MATERIAL TO PROCESS:
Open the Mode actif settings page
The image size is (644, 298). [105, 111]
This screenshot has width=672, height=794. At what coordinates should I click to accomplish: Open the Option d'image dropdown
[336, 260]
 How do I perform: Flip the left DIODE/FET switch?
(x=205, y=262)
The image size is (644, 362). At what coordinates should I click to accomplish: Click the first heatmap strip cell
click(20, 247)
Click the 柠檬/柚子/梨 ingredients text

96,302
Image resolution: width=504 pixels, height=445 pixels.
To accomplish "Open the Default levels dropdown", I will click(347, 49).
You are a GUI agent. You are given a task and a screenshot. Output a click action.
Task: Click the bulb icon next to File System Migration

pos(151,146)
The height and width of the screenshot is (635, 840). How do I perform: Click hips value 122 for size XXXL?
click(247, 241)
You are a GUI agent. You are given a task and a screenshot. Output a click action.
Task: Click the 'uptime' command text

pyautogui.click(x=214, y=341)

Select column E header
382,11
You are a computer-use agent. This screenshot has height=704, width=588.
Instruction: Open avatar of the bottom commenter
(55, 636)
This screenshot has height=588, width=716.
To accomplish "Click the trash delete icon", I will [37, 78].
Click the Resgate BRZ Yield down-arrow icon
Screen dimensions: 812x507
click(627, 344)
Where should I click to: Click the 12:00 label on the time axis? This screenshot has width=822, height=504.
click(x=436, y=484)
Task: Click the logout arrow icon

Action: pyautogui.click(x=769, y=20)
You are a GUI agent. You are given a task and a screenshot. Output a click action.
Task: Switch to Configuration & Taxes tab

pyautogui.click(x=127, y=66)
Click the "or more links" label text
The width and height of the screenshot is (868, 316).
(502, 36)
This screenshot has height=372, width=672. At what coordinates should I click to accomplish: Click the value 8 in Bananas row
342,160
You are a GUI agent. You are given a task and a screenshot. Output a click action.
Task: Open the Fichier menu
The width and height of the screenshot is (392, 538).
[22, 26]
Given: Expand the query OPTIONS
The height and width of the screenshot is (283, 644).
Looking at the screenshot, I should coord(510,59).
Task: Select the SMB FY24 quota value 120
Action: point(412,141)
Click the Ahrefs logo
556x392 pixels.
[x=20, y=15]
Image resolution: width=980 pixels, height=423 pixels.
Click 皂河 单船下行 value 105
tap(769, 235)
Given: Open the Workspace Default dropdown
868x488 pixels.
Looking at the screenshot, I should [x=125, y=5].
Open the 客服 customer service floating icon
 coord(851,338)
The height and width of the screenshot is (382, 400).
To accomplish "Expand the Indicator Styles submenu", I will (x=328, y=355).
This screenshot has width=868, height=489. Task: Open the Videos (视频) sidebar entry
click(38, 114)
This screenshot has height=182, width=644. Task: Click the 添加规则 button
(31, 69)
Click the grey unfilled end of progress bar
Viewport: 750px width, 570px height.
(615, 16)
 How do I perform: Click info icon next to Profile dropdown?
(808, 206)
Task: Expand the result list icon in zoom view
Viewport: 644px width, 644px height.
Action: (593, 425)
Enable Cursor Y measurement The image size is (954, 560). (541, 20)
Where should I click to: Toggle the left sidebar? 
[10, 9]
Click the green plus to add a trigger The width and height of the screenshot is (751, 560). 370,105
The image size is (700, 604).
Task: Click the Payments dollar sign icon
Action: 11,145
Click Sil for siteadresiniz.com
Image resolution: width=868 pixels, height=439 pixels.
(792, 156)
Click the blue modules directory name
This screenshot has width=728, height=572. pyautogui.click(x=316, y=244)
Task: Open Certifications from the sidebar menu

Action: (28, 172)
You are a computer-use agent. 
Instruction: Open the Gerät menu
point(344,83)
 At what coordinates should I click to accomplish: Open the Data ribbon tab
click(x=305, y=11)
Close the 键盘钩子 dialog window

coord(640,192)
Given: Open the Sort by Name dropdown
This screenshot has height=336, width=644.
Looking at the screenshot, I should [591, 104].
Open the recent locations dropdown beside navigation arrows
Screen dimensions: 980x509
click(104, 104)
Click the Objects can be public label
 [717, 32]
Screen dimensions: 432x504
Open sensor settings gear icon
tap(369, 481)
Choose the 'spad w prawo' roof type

REQUIREMENTS:
Please render all of the records above as a Markdown table with two columns, Row and Line, putting each non-blank line in its own numbered row and leaving out the blank lines.

THE SOLUTION:
| Row | Line |
|---|---|
| 1 | Open the Mode actif settings page |
| 2 | The image size is (644, 298). [105, 111] |
| 3 | This screenshot has width=672, height=794. At what coordinates should I click to accomplish: Open the Option d'image dropdown |
| 4 | [336, 260] |
| 5 |  How do I perform: Flip the left DIODE/FET switch? |
| 6 | (x=205, y=262) |
| 7 | The image size is (644, 362). At what coordinates should I click to accomplish: Click the first heatmap strip cell |
| 8 | click(20, 247) |
| 9 | Click the 柠檬/柚子/梨 ingredients text |
| 10 | 96,302 |
| 11 | Image resolution: width=504 pixels, height=445 pixels. |
| 12 | To accomplish "Open the Default levels dropdown", I will click(347, 49). |
| 13 | You are a GUI agent. You are given a task and a screenshot. Output a click action. |
| 14 | Task: Click the bulb icon next to File System Migration |
| 15 | pos(151,146) |
| 16 | The height and width of the screenshot is (635, 840). How do I perform: Click hips value 122 for size XXXL? |
| 17 | click(247, 241) |
| 18 | You are a GUI agent. You are given a task and a screenshot. Output a click action. |
| 19 | Task: Click the 'uptime' command text |
| 20 | pyautogui.click(x=214, y=341) |
| 21 | Select column E header |
| 22 | 382,11 |
| 23 | You are a computer-use agent. This screenshot has height=704, width=588. |
| 24 | Instruction: Open avatar of the bottom commenter |
| 25 | (55, 636) |
| 26 | This screenshot has height=588, width=716. |
| 27 | To accomplish "Click the trash delete icon", I will [37, 78]. |
| 28 | Click the Resgate BRZ Yield down-arrow icon |
| 29 | Screen dimensions: 812x507 |
| 30 | click(627, 344) |
| 31 | Where should I click to: Click the 12:00 label on the time axis? This screenshot has width=822, height=504. |
| 32 | click(x=436, y=484) |
| 33 | Task: Click the logout arrow icon |
| 34 | Action: pyautogui.click(x=769, y=20) |
| 35 | You are a GUI agent. You are given a task and a screenshot. Output a click action. |
| 36 | Task: Switch to Configuration & Taxes tab |
| 37 | pyautogui.click(x=127, y=66) |
| 38 | Click the "or more links" label text |
| 39 | The width and height of the screenshot is (868, 316). |
| 40 | (502, 36) |
| 41 | This screenshot has height=372, width=672. At what coordinates should I click to accomplish: Click the value 8 in Bananas row |
| 42 | 342,160 |
| 43 | You are a GUI agent. You are given a task and a screenshot. Output a click action. |
| 44 | Task: Open the Fichier menu |
| 45 | The width and height of the screenshot is (392, 538). |
| 46 | [22, 26] |
| 47 | Given: Expand the query OPTIONS |
| 48 | The height and width of the screenshot is (283, 644). |
| 49 | Looking at the screenshot, I should coord(510,59). |
| 50 | Task: Select the SMB FY24 quota value 120 |
| 51 | Action: point(412,141) |
| 52 | Click the Ahrefs logo |
| 53 | 556x392 pixels. |
| 54 | [x=20, y=15] |
| 55 | Image resolution: width=980 pixels, height=423 pixels. |
| 56 | Click 皂河 单船下行 value 105 |
| 57 | tap(769, 235) |
| 58 | Given: Open the Workspace Default dropdown |
| 59 | 868x488 pixels. |
| 60 | Looking at the screenshot, I should [x=125, y=5]. |
| 61 | Open the 客服 customer service floating icon |
| 62 |  coord(851,338) |
| 63 | The height and width of the screenshot is (382, 400). |
| 64 | To accomplish "Expand the Indicator Styles submenu", I will (x=328, y=355). |
| 65 | This screenshot has width=868, height=489. Task: Open the Videos (视频) sidebar entry |
| 66 | click(38, 114) |
| 67 | This screenshot has height=182, width=644. Task: Click the 添加规则 button |
| 68 | (31, 69) |
| 69 | Click the grey unfilled end of progress bar |
| 70 | Viewport: 750px width, 570px height. |
| 71 | (615, 16) |
| 72 |  How do I perform: Click info icon next to Profile dropdown? |
| 73 | (808, 206) |
| 74 | Task: Expand the result list icon in zoom view |
| 75 | Viewport: 644px width, 644px height. |
| 76 | Action: (593, 425) |
| 77 | Enable Cursor Y measurement The image size is (954, 560). (541, 20) |
| 78 | Where should I click to: Toggle the left sidebar?  |
| 79 | [10, 9] |
| 80 | Click the green plus to add a trigger The width and height of the screenshot is (751, 560). 370,105 |
| 81 | The image size is (700, 604). |
| 82 | Task: Click the Payments dollar sign icon |
| 83 | Action: 11,145 |
| 84 | Click Sil for siteadresiniz.com |
| 85 | Image resolution: width=868 pixels, height=439 pixels. |
| 86 | (792, 156) |
| 87 | Click the blue modules directory name |
| 88 | This screenshot has width=728, height=572. pyautogui.click(x=316, y=244) |
| 89 | Task: Open Certifications from the sidebar menu |
| 90 | Action: (28, 172) |
| 91 | You are a computer-use agent.  |
| 92 | Instruction: Open the Gerät menu |
| 93 | point(344,83) |
| 94 |  At what coordinates should I click to accomplish: Open the Data ribbon tab |
| 95 | click(x=305, y=11) |
| 96 | Close the 键盘钩子 dialog window |
| 97 | coord(640,192) |
| 98 | Given: Open the Sort by Name dropdown |
| 99 | This screenshot has height=336, width=644. |
| 100 | Looking at the screenshot, I should [591, 104]. |
| 101 | Open the recent locations dropdown beside navigation arrows |
| 102 | Screen dimensions: 980x509 |
| 103 | click(104, 104) |
| 104 | Click the Objects can be public label |
| 105 |  [717, 32] |
| 106 | Screen dimensions: 432x504 |
| 107 | Open sensor settings gear icon |
| 108 | tap(369, 481) |
| 109 | Choose the 'spad w prawo' roof type |